第13章「ていと」 1-1 年明け
第13章「ていと」
1
年が明けた。
一行は新王レクサーンの要望通り、そのままチィコーザ王国で年越しを迎えた。
イリューリ王の崩御とマルフレード王子の戦死が正式に公表され、月の塔家のレクサーン親王が、味方をするふりをしつつ機を見て偽ムーサルクを討伐し、その功をもって新宗家となることが公に知らしめられた。
なお、クリャシャーブ王子がどうなったかは公然の秘密として公表もされず、誰も何も触れなかった。チィコーザのひとびとは、弱った旧宗家を力のある親王家が打ち倒すことを古来から「あたりまえ」として記憶し続けている。
そのような中、ひっそりとアーリャンカが王都近郊のメシャルナー大魔神を奉るシードリー大神殿に入った。ここで、神聖なる最高位の巫女として鎮魂と王国の安寧を祈り続ける。
年末年始の王宮の諸行事には、ルートヴァンとストラだけが参加し、他の者は王城の食客として久しぶりにのんびりと過ごしていた。
ストラは魔王として格別に高い位置に置物のように座らされ(じっさい、彫像のように微動だにしなかった)、チィコーザ新宗家の権威をいやがうえにも高めた。またルートヴァンは魔王の使徒兼ヴィヒヴァルンの賓客として扱われ、賓客席の最前列の最高位の位置に陣取った。

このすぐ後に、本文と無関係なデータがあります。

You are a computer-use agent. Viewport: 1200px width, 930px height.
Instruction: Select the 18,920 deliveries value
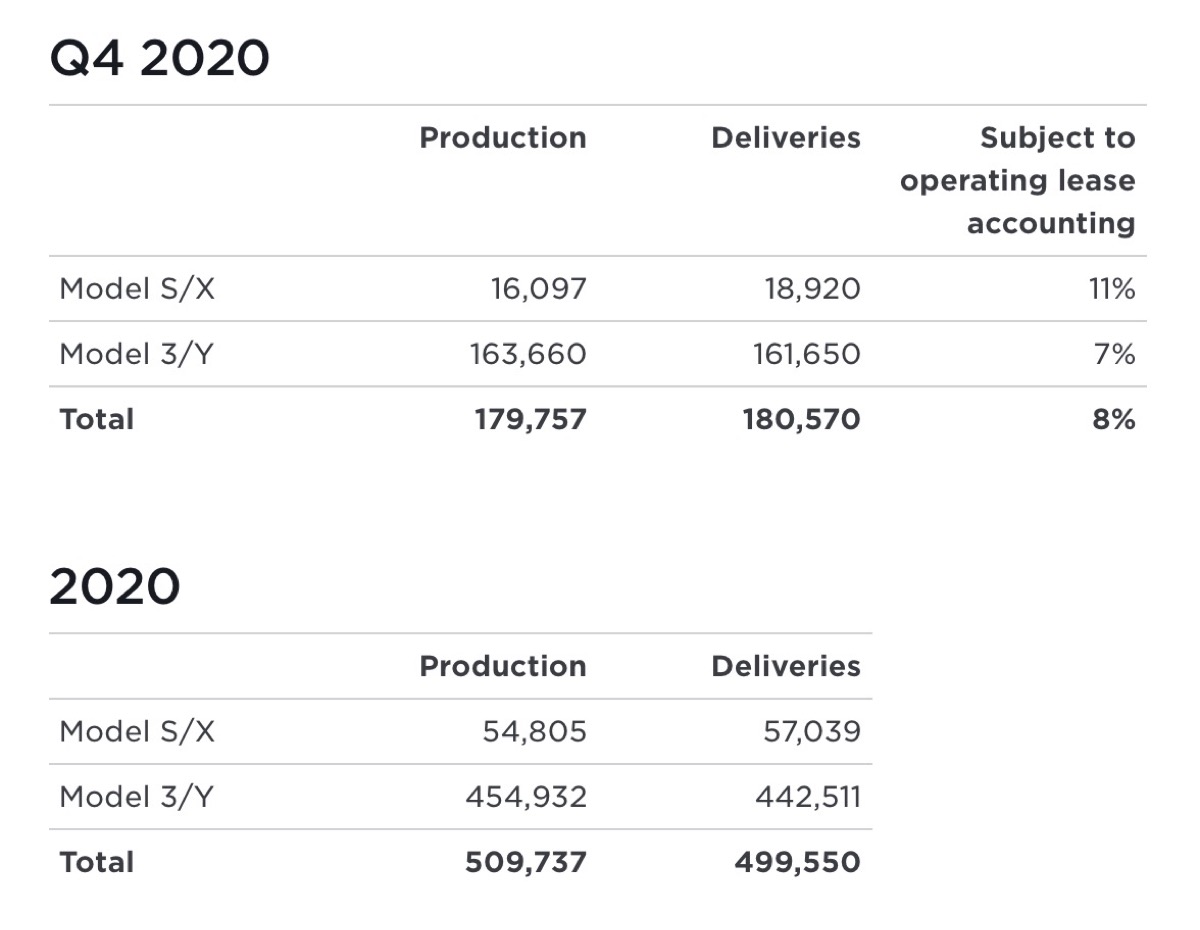click(812, 289)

その際、急ぎヴィヒヴァルンより魔法で送られてきた王太子兼エルンスト大公の紋の入った最高級魔術師ローブ衣装を着た。
年越しから15日後に、レクサーン新王の即位式と戴冠式が行われ、イリューリ王の王冠が正式にレクサーンに引き継がれた。
そして、魔王ゾールンを封じ続ける宝珠「冬の日の幻想」も。
騎士団と軍団の再編も急がれた。
これまでの宗家交代でも、政治機構はほぼそのまま引き継がれてきた。改革が行われたとしても、むしろ宗家の交代時よりも、革新的な王の個人的登場による。

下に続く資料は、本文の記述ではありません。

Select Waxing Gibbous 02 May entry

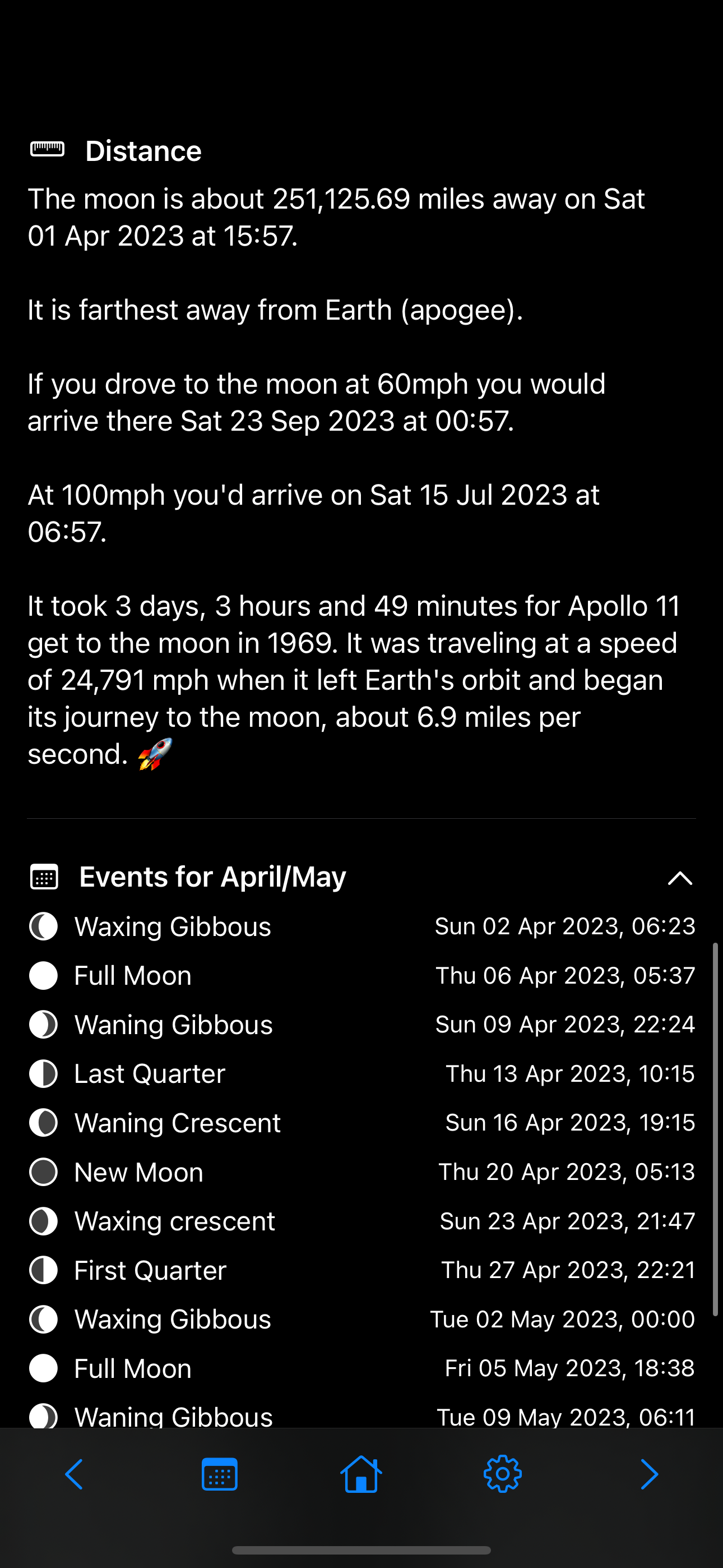tap(362, 1319)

ただ人員だけが総入れ替えとなり、旧親王家の側近がそのまま王城に入った。
ちなみに、月の塔家はレクサーンの従兄にあたる壮年の人物が継いだ。
宮廷魔術師も、冬の日の幻想を死守していた魔術師長ムラヴィールリィを留任させ、親王家の魔術師を合流させ、体制を強化した。
騎士団総括伯爵に、親王家の騎士団長だったヴェデルラーエルが任ぜられ、騎士団の陣容もほぼそのまま引き継がれる。元々イリューリ王の直参旗本の家系で構成されていた第1騎士団「王冠」のほとんどのメンバーが王の死とともに引退を申し入れたが、何人かは特に慰留され、旧親王家騎士である新メンバーの教導を担うこととなった。騎士団長ドセーフリィも、そのまま慰留によりあとしばらく第1騎士団長を務めることとなった。
第2騎士団「白百合」と第3騎士団「都」は、ほぼ無傷であったので、そのままレクサーンに仕えることとなった。
問題は、壊滅した第4騎士団「走竜」と第5騎士団「鎚」だ。
この2つの騎士団とその軍団こそが国家の主戦力であり、いまチィコーザ軍は主力を欠いている状態だ。
月の塔以外の親王家や各地の領主家からスカウトや選抜試験を行い、また自薦他薦を問わず広く全土や国外より騎士団員と軍団兵を募ることになった。ホーランコルのような不遇な冒険者が、仕官を目指して多く集まることだろう。ウルゲリアで聖騎士を断念し、地方で埋もれた冒険者をしていたホーランコルも、もしストラと出会っていなかったら、喜んで応募していたかもしれない。
また「鎚」騎士団とその軍団は対外戦闘担当であり、ヴィヒヴァルンと同盟した今、当面は国家防衛に専念するということでまずは据え置き、国家治安軍である「走竜」を早急に再編する。
そして、諜報騎士団たる第6騎士団「穴熊」も、そのまま引き継がれる。
「急いで王都に戻ってきてみれば、まさか、おれが騎士団長とは……」
王宮の客室棟の暖かいロビーで、ホーランコル、キレット、ネルベェーン、それにフューヴァとプランタンタンの前で、苦笑と素直な喜びと驚きに満ちた表情のシーキ……ズィムニン卿がそう云った。
「これまでの苦労と活躍が認められたってことだろ、喜んだらどうなんだよ!」
フューヴァの声に、ホーランコルも笑顔で、
「そうですよ、素晴らしいじゃないですか」
「そうは云っても、前の騎士団長の名前も顔も知らないような騎士団だ。ついでに、互いの顔と名前もな」
「どんな騎士団だよ、そりゃあ」
フューヴァが、そう云って呆れた。